Activity - Everything in the records below should be set down again, word for word.

###

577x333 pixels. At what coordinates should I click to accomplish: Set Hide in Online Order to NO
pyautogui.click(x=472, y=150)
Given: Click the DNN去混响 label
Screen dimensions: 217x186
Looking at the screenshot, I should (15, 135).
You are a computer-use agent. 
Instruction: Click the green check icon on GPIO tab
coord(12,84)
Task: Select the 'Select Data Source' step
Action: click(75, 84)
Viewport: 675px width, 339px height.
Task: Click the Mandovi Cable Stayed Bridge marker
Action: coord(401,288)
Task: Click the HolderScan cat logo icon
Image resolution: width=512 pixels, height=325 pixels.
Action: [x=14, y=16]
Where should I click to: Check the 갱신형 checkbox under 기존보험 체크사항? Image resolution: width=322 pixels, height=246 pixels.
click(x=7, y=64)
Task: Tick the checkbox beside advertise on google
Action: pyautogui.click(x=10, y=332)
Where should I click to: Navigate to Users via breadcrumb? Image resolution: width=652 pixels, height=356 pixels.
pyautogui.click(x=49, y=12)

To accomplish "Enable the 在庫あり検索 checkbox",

###

Task solution -
577x333 pixels. At what coordinates should I click to accomplish: Set Hide in Online Order to NO
pyautogui.click(x=472, y=150)
Given: Click the DNN去混响 label
Screen dimensions: 217x186
Looking at the screenshot, I should (15, 135).
You are a computer-use agent. 
Instruction: Click the green check icon on GPIO tab
coord(12,84)
Task: Select the 'Select Data Source' step
Action: click(75, 84)
Viewport: 675px width, 339px height.
Task: Click the Mandovi Cable Stayed Bridge marker
Action: coord(401,288)
Task: Click the HolderScan cat logo icon
Image resolution: width=512 pixels, height=325 pixels.
Action: [x=14, y=16]
Where should I click to: Check the 갱신형 checkbox under 기존보험 체크사항? Image resolution: width=322 pixels, height=246 pixels.
click(x=7, y=64)
Task: Tick the checkbox beside advertise on google
Action: pyautogui.click(x=10, y=332)
Where should I click to: Navigate to Users via breadcrumb? Image resolution: width=652 pixels, height=356 pixels.
pyautogui.click(x=49, y=12)

To accomplish "Enable the 在庫あり検索 checkbox",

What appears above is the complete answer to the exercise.